Go through the records and report each line holding the string "agent".

#####

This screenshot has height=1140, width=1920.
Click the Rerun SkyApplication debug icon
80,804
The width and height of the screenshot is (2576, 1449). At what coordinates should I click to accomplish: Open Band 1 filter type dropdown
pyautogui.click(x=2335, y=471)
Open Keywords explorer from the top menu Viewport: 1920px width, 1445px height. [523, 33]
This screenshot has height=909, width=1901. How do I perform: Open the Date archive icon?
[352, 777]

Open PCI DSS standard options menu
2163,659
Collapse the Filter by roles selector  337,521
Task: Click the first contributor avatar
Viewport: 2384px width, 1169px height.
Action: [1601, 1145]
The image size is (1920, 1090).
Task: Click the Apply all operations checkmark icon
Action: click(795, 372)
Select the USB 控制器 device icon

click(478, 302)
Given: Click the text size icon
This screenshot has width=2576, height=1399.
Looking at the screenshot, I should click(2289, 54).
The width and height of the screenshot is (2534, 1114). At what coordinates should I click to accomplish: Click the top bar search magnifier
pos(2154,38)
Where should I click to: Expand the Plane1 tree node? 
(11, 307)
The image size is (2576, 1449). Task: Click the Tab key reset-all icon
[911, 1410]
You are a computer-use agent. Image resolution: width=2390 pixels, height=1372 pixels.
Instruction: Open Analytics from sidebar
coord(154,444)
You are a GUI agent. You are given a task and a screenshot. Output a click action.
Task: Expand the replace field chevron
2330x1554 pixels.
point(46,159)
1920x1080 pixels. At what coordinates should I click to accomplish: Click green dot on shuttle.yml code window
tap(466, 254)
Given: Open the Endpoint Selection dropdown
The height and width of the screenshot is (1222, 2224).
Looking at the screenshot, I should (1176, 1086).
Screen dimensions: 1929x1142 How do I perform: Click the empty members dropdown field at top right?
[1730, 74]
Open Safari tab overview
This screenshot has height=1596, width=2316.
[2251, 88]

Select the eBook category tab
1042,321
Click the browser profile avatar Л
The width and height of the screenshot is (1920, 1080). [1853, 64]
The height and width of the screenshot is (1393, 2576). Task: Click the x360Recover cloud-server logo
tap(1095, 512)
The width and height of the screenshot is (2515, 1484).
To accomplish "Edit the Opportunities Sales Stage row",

#####

__Exercise result__
You are a computer-use agent. Image resolution: width=2390 pixels, height=1372 pixels.
You are a GUI agent. You are given a task and a screenshot. Output a click action.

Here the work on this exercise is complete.